One aspect of the internet, especially with regard to social media, that impacts self-esteem is the ability for each of us to control how we are perceived by others. We are now our own personal brands; and like any responsible business owner, we gear our actions toward protecting, promoting, and growing that brand.
When life happens to be less than glamorous, we brood and lament about the average, semi-successful life we have been able to achieve. We generally spend a significant amount of time on some variety of social media where we are presented with everyone we have ever met projecting the most idealistic portrait of their life onto the internet.
Instead of being rational and accepting that nobody has a perfect life, we tend to default to our core values which have guaranteed us boundless happiness, affluence, and fulfillment.
We the snowflakes, believe we are entitled to these things, to such a degree that we accept these idyllic projections as an accurate representation of the lives of others. We assume that we should be as happy as our friends’ carefully coordinated travel pictures, status updates, and check-ins would have you believe that they are. Not surprisingly, some people experience a decrease in feelings of self-worth because the core values of the Self-Esteem Movement discourage rational expectations.
Most of us are guilty of both of these things.
I scroll through my Facebook and Instagram feeds, and if I’m not feeling particularly good about my station in life that day, it’s easy to catch myself getting bitter about what other people have/achieve/are doing. Either that or I get ultra jaded about my own life.
It never really occurs to me that everyone else is picking the ripest of cherries from their lives to post online. And why would it, except that I do the same fucking thing, and so does everyone else.
My Instagram profile is full of pictures of my daughter smiling and being just about the most adorable thing on the planet. Interspersed with this nearly unbearable cuteness are pictures of the tasty ales I brew, new guitar equipment I’m fortunate enough to have, travel pictures, and trendy records I’ve been listening to.
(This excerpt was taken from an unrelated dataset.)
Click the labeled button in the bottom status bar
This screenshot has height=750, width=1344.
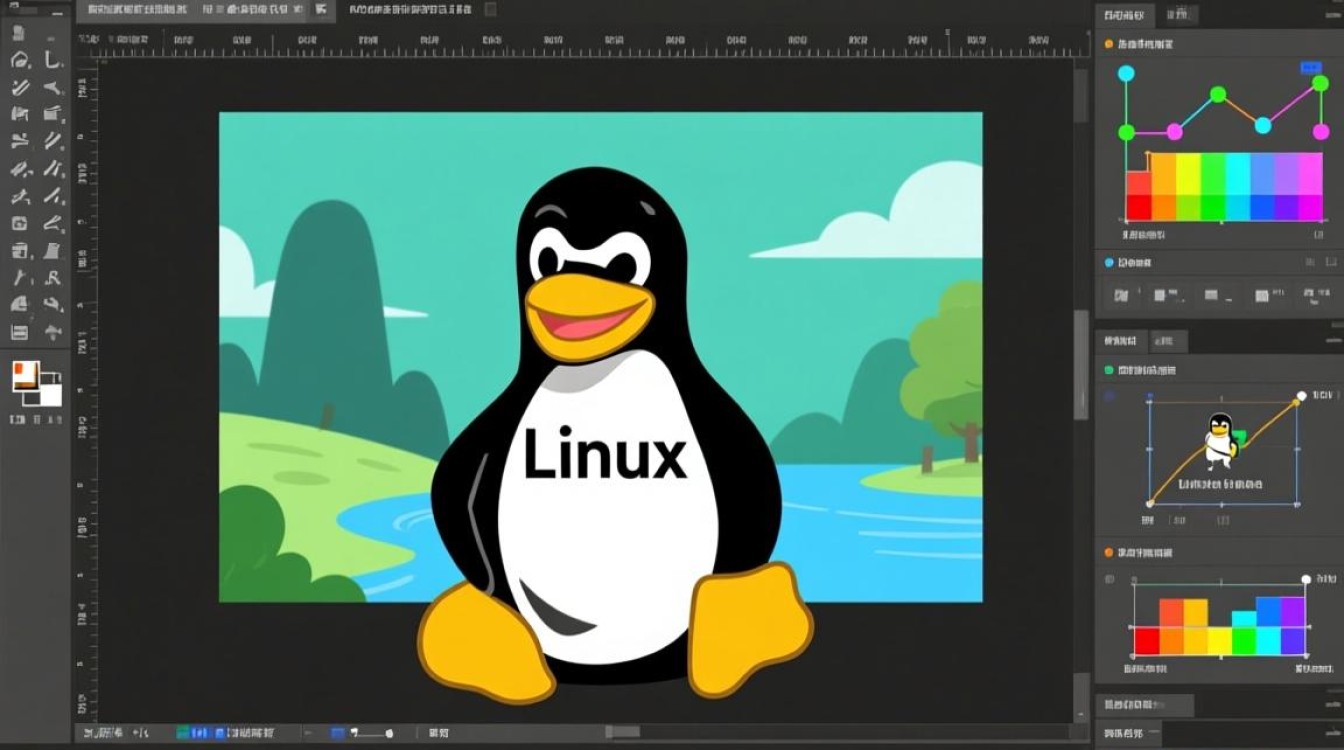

I grossly neglect my Twitter account, and have only recently started being active on Facebook, but my feed there is largely the same with the addition of humblebrags about my book. More or less, my online existence is a whole lot of this:
And so is yours.
I don’t post about the negative stuff. There aren’t pictures of my daughter screaming, or my house covered in dog/cat/child vomit. I don’t post about how elusive financial stability can be, or how challenging it is for my wife and I to juggle full time careers and a full time parenthood. I don’t do that primarily because I don’t want people on the internet to know the details of my personal life, but, just as importantly, I am subconsciously acting out of preservation for the Willis brand.
I am aware of how I use social media, and my reservations with posting anything that would be potentially hazardous to my image, self-esteem, and/or branding. Despite this, I operate as though no one else is doing this, and the perfectly manicured image projected onto the internet is a whole and accurate representation of their life.
This doesn’t make sense. I shouldn’t have this amnesic condition where I know what I post on social media are the choicest morsels of my life, but forget that other people are doing the same thing. But I do, and so do most of you.
Why it probably makes sense is that we were all told that we were special, unique, and going to be successful. Sometimes we don’t feel that way, but we can at least make it look that way online. So we endlessly tinker away at our brands, hoping that our life one day looks and feels like the one we create for ourselves online.